Un an après sa réouverture post-incendie, la cathédrale Notre-Dame de Paris affiche une fréquentation historique. Symbole restauré du patrimoine gothique français, l’édifice attire aujourd’hui davantage qu’avant la catastrophe de 2019.
Un succès touristique au-delà des attentes
Depuis le 7 décembre 2024, date de sa réouverture en présence de chefs d’État comme Emmanuel Macron ou Donald Trump, Notre-Dame a accueilli plus de 11 millions de visiteurs, selon l’établissement public Rebâtir Notre-Dame de Paris. Ce chiffre dépasse largement les 8 à 9 millions de visiteurs annuels enregistrés avant l’incendie du 15 avril 2019, qui avait détruit la toiture et la charpente de la cathédrale.
L’affluence ne se dément pas, notamment les week-ends, avec des files continues sur le parvis. Pourtant, l’accueil reste fluide, grâce à une régulation des flux d’entrée. La visite reste gratuite, malgré la proposition avortée d’un ticket d’entrée à 5 euros suggérée par la ministre de la Culture, Rachida Dati, et rejetée par le diocèse de Paris.

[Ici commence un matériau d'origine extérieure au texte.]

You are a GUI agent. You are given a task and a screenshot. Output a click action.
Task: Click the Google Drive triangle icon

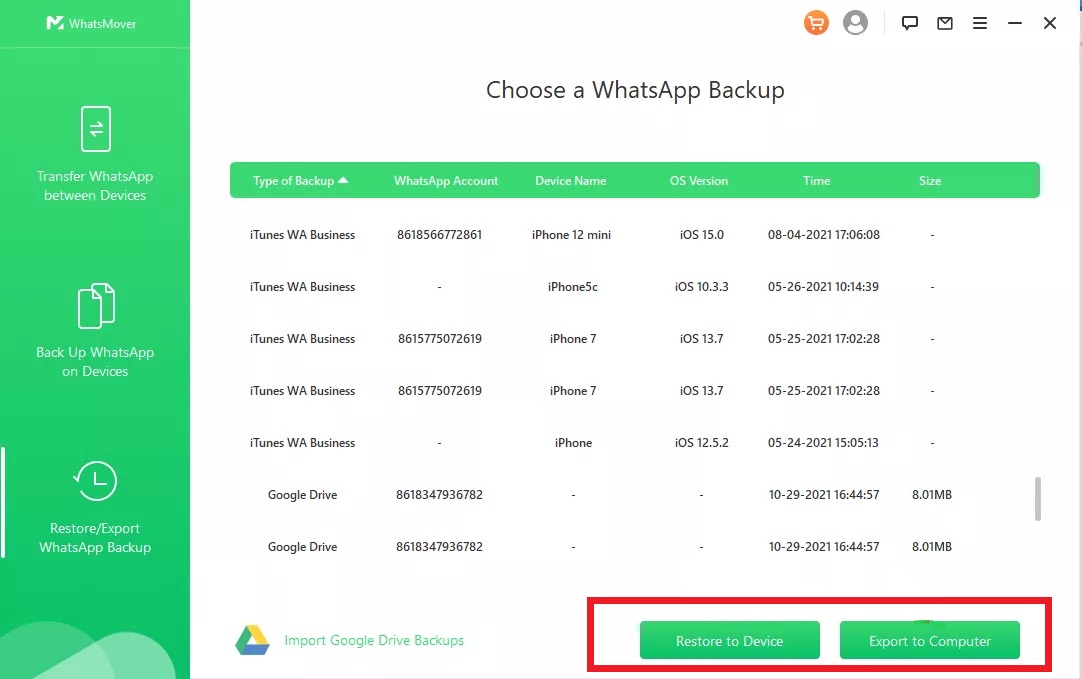coord(252,640)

Pour les fidèles comme pour les curieux, Notre-Dame offre une expérience désormais saluée pour sa restauration minutieuse et son atmosphère apaisée.

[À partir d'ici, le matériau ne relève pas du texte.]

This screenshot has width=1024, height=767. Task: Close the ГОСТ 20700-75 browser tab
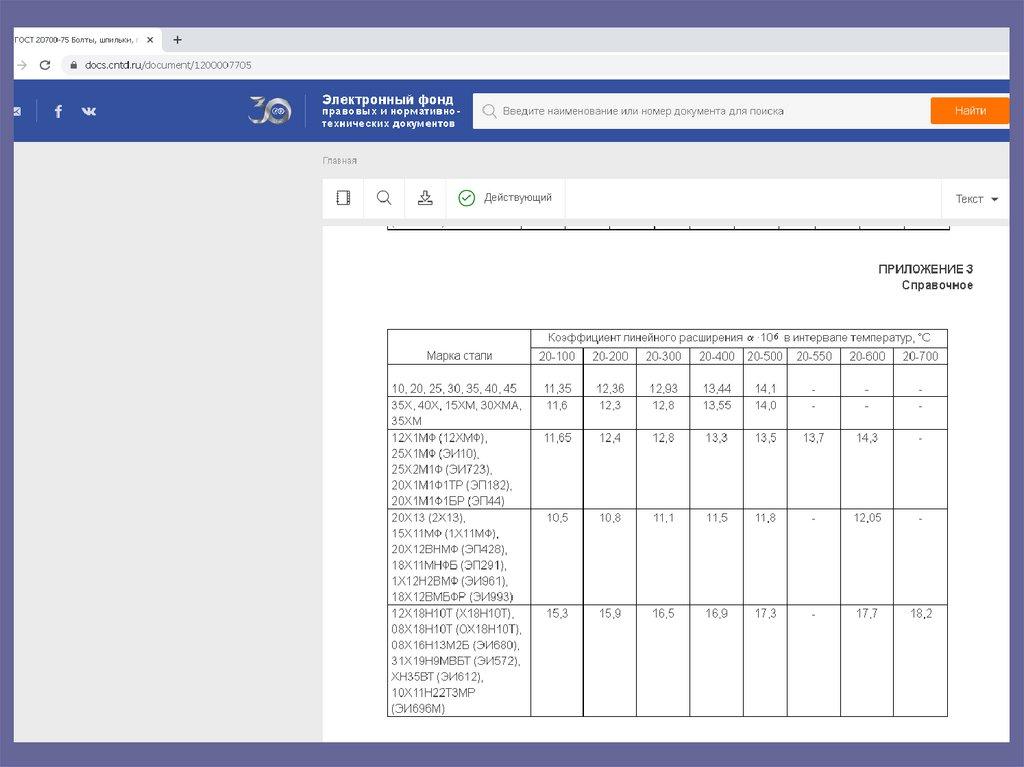(x=150, y=40)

Spiritualité retrouvée et défis financiers à venir
Au-delà de son attrait architectural, la cathédrale assume pleinement sa mission religieuse. Plus de 1 600 célébrations y ont été organisées en un an, et les pèlerinages se multiplient : plus de 650 recensés, dont un tiers venus de l’étranger. L’exposition hebdomadaire de la couronne d’épines – reléguée auparavant à un vendredi par mois – témoigne de cette volonté de renforcer la dimension spirituelle du lieu. Une crèche provençale installée jusqu’au 2 février et la présence future de vitraux contemporains de Claire Tabouret confirment également l’ambition culturelle du site.
Côté finances, malgré les 843 millions d’euros de dons déjà récoltés, dont 140 millions restent disponibles, les besoins restent importants. Selon l’établissement public maître d’ouvrage, il manque au moins une somme équivalente pour achever les travaux de restauration de parties encore endommagées ou vétustes : sacristie, grandes roses, façades latérales, presbytère… Un nouvel appel aux dons a donc été lancé pour mener à bien cette restauration qui devrait se poursuivre au-delà de 2030.